190回目 異世界勇者の解呪魔法(ディスペルマジック) 2:ようこそ!混沌世界へ(2)
そんなこんなで僕は今犬獣人の男と一緒に街へとやってきた。角の生えた犬獣人の大男はグレッグと名乗り、僕はキャラクター名であるジョシュアと名乗った。僕が根無し草であることを話すと、彼は僕をギルドに案内すると言って今に至る。
「立派な建物だなぁ」
ゲームで遊んでいた通りの地形であったためギルドの場所もすぐにわかった。街の中心部にある教会に隣接している場所、そこが冒険者ギルドである。
「実際に目にしてみると案外印象違うもんだな」
馬車や冒険者達がギルドへ向かっていく様子、屋台から漂う香ばしく焼けた肉の匂いや甘いお菓子の香りがあるのが特に現実味を帯びさせる。
「おいジョッシュ、どこ行こうとしてるこっちだぞ」
グレッグの声に振り向くと彼は寂れた裏路地に入ろうとしていた。
「え、でも冒険者ギルドでしょ?」
僕の問いに答えないまま進んでいってしまう彼を人波をかき分け追いかけていく。
裏路地は表通りとは全く違う雰囲気だった。暗くじめじめしていて、ゴミが散乱し、荒んだ眼をした男と野良犬が何かを取り合っている。ゲームだと見えない壁があって入ることができなかったエリア、知ることのなかったこの街のもう一つの顔がそこにあった。

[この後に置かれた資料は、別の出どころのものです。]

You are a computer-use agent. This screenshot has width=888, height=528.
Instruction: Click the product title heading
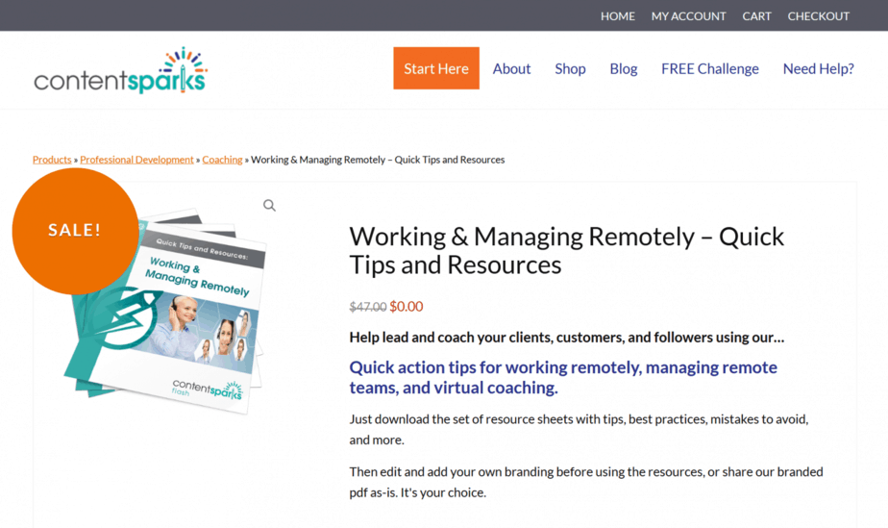566,250
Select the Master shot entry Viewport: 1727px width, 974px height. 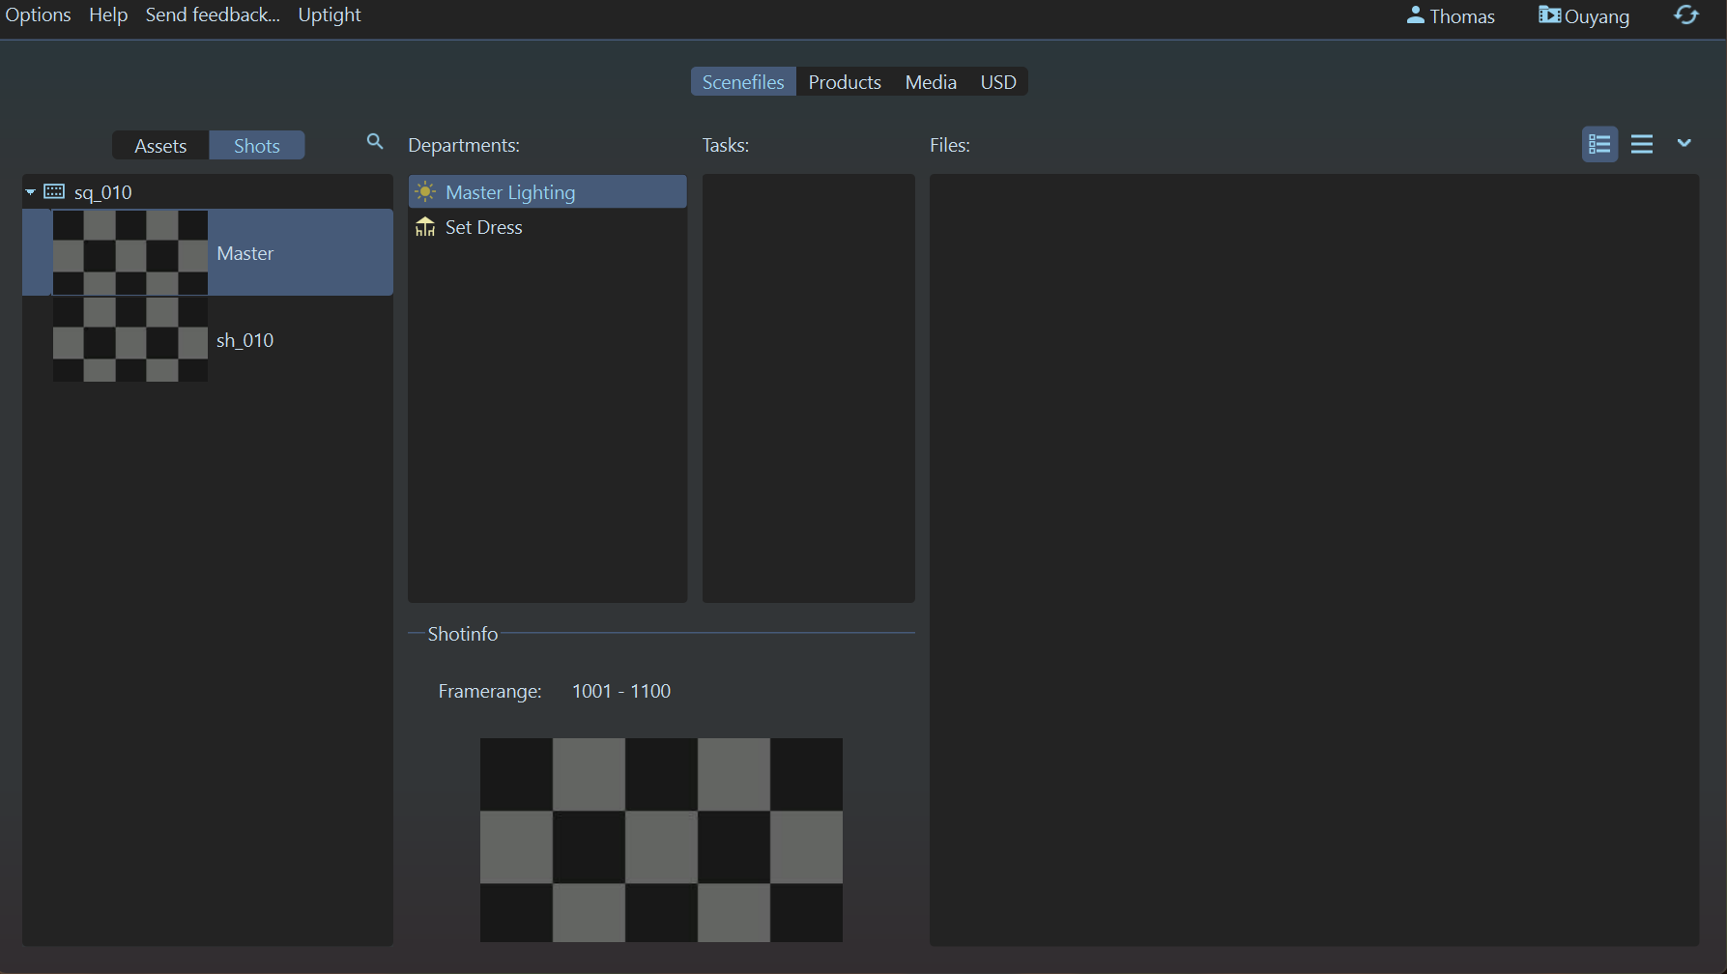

裏路地の先に一軒の酒場の看板があり、ウェスタンドアを開いてグレッグは中に入っていく。その後に続いて店の中に入るとむせ返るような酒の匂いと喧騒が広がっていた。そしてなにより異質だったのは、そこにいる客のほぼ全員がグレッグと同じく異形の姿をした存在だった事だ。
そもそもグレッグのような獣人のNPCなど見たこともなかった、敵のモンスターとかにはいた気がするけれど。と見まわしてみると、明らかに戦ったことのあるモンスターの姿をした客もいて僕は震えあがり、グレッグの姿を探した。
彼はバーのカウンターでマスターと話をしているようで、僕は彼の元に駆け寄っていった。
「人間の小僧を一人ギルドに入れてぇんだ、話通してもらえるか」
そういったグレッグにマスターは渋い顔をし、僕をちらりと見た。マスターは壮年に入りかけの普通の人間だったが、酒場のマスターというより歴戦の戦士の雰囲気を漂わせている。
「グレッグ、お前シラフだよな?ここがどういう場所か忘れたわけじゃないだろ」
「こいつには妙な天賦があるらしくてな、これの効き目がねえみたいなんだ」
そういってグレッグがカウンターに置いた金属製のエンブレムのようなものを見てマスターの目の色が僅かに変わった。
「おい、小僧。少し聞きたいことがある。お前この酒場にいる連中が”何に”見える?」
「何って」
僕は言葉に困ったが、グレッグの促すような目を見て見たままの事を正直に話すことにした。
「グレッグと同じ、モンスター?」
それを聞いたとたんマスターは大きなため息をついた。
「やばいだろ?」
「ああ、たしかにこいつは不味い。うちで身元を預からないといけねえな」
「えっと一体なんの話をしてるんだ?」
状況が飲み込めず二人に問いかけるとマスターが少し脅すような口調で僕に言った。
「お前この街にモンスターがうろついてるなんて話まだ誰にも言ってないよな?」
「あーそこらへんは大丈夫だ、訳ありみたいで記憶が混乱してるらしい。人里につく前に俺と行動してたから問題ねえよ」
その言葉を聞くと同時にマスターはカウンターの下を大きな音をさせて蹴りつけた。
「え?なに?俺なんか怒らせることした?」
僕の頭をグレッグが乱暴に撫で、肩を掴んでカウンターの中へ押し込む。カウンター内の床が開いて地下に繋がる階段があった。
グレッグが降りていく後ろからついていく。思いのほか長い階段だ、地下シェルターにでも潜り込んでいるような気分になった、空間は広く、階段の両端の溝に流れる油についた火が明るく照らしている。
階段の終わりに大きな扉があり、グレッグが先ほどカウンターに置いていたエンブレムのようなものをかざすと、鍵が開くような音がした後扉が左右に開かれた。
「ここはなんなの?」
扉の先はまるでモンスター達のためのギルドのような光景が広がっていた。
「この街の闇ギルドだ、これからお前が働く場所さ」
そういってグレッグは毛むくじゃらな手で僕の肩を叩いた。